### DATA
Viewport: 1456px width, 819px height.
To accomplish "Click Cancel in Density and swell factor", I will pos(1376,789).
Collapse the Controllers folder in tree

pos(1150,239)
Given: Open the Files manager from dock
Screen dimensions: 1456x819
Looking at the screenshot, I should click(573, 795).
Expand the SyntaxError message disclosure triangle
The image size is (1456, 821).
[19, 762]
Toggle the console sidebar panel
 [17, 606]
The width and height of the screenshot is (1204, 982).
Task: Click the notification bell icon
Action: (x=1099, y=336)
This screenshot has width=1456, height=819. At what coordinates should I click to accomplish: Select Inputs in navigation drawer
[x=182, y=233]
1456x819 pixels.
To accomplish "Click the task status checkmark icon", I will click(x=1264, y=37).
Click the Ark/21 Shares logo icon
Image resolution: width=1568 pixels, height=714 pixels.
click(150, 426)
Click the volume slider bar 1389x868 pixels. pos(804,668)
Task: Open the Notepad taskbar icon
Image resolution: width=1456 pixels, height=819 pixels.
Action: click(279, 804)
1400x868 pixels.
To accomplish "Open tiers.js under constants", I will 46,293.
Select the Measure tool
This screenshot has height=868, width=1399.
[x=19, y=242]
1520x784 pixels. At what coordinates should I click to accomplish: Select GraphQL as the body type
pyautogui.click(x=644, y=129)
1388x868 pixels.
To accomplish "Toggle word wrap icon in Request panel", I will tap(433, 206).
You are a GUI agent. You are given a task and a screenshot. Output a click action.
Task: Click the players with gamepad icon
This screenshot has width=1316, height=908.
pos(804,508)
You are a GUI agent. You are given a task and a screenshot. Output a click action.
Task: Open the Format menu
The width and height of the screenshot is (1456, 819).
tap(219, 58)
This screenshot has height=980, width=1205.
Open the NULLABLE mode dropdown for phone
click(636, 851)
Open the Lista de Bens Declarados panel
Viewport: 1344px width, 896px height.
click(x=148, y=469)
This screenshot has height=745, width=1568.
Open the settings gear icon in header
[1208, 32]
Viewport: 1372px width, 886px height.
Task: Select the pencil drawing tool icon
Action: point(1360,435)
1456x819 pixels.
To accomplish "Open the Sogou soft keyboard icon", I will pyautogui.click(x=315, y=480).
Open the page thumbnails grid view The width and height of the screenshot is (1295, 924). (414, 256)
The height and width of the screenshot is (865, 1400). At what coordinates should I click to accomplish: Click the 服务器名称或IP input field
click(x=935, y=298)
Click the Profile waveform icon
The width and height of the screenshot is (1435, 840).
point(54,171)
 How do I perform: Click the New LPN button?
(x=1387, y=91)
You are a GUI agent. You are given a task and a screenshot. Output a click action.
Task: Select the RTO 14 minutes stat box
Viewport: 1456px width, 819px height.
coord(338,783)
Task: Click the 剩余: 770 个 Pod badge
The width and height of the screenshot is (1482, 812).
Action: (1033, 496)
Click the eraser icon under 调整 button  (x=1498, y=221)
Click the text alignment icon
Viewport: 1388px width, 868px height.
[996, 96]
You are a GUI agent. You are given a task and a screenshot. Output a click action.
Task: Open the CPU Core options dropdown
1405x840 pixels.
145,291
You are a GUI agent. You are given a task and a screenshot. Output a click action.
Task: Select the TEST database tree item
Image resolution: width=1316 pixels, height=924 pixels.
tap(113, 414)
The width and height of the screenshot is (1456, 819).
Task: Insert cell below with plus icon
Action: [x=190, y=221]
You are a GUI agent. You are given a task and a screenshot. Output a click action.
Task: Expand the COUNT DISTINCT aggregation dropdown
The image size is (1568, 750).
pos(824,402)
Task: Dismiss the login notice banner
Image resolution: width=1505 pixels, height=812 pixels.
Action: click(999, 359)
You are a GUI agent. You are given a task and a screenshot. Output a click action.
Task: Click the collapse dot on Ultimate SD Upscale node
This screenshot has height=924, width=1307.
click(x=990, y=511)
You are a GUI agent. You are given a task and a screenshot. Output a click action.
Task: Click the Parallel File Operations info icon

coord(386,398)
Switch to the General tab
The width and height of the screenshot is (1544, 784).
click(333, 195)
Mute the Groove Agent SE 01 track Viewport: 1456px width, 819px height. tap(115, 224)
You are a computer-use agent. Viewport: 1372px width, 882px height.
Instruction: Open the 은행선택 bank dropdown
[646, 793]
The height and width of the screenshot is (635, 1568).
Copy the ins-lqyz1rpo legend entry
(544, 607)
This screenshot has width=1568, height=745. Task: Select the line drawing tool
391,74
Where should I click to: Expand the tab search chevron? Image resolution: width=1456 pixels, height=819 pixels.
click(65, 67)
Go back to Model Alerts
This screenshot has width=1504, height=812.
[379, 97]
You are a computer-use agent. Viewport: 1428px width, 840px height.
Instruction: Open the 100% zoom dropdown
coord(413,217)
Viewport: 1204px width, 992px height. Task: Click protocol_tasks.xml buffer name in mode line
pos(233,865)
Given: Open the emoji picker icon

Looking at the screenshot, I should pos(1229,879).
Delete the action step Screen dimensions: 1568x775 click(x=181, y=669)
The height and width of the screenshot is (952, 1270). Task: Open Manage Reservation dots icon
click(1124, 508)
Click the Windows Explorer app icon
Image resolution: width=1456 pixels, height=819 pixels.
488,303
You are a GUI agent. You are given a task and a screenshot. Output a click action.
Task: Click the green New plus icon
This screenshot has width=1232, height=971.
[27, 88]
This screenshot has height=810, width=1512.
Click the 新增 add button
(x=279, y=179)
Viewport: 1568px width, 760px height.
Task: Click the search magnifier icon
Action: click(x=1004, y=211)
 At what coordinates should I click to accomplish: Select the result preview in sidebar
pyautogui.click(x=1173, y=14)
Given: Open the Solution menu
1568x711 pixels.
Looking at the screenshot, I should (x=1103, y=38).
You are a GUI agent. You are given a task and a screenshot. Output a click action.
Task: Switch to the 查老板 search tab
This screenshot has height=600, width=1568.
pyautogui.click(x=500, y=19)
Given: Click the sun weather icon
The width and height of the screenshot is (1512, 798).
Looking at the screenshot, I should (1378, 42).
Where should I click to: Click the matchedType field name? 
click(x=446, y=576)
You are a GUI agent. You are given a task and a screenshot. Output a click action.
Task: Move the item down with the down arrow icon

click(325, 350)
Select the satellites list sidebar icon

### WHAT THE EXERCISE ASKS
Retype, exactly and in full, the lines above from the one containing "Click the Windows Explorer app icon" through the one containing "Task: Switch to the 查老板 search tab".

### TASK OUTPUT
Click the Windows Explorer app icon
Image resolution: width=1456 pixels, height=819 pixels.
488,303
You are a GUI agent. You are given a task and a screenshot. Output a click action.
Task: Click the green New plus icon
This screenshot has width=1232, height=971.
[27, 88]
This screenshot has height=810, width=1512.
Click the 新增 add button
(x=279, y=179)
Viewport: 1568px width, 760px height.
Task: Click the search magnifier icon
Action: click(x=1004, y=211)
 At what coordinates should I click to accomplish: Select the result preview in sidebar
pyautogui.click(x=1173, y=14)
Given: Open the Solution menu
1568x711 pixels.
Looking at the screenshot, I should (x=1103, y=38).
You are a GUI agent. You are given a task and a screenshot. Output a click action.
Task: Switch to the 查老板 search tab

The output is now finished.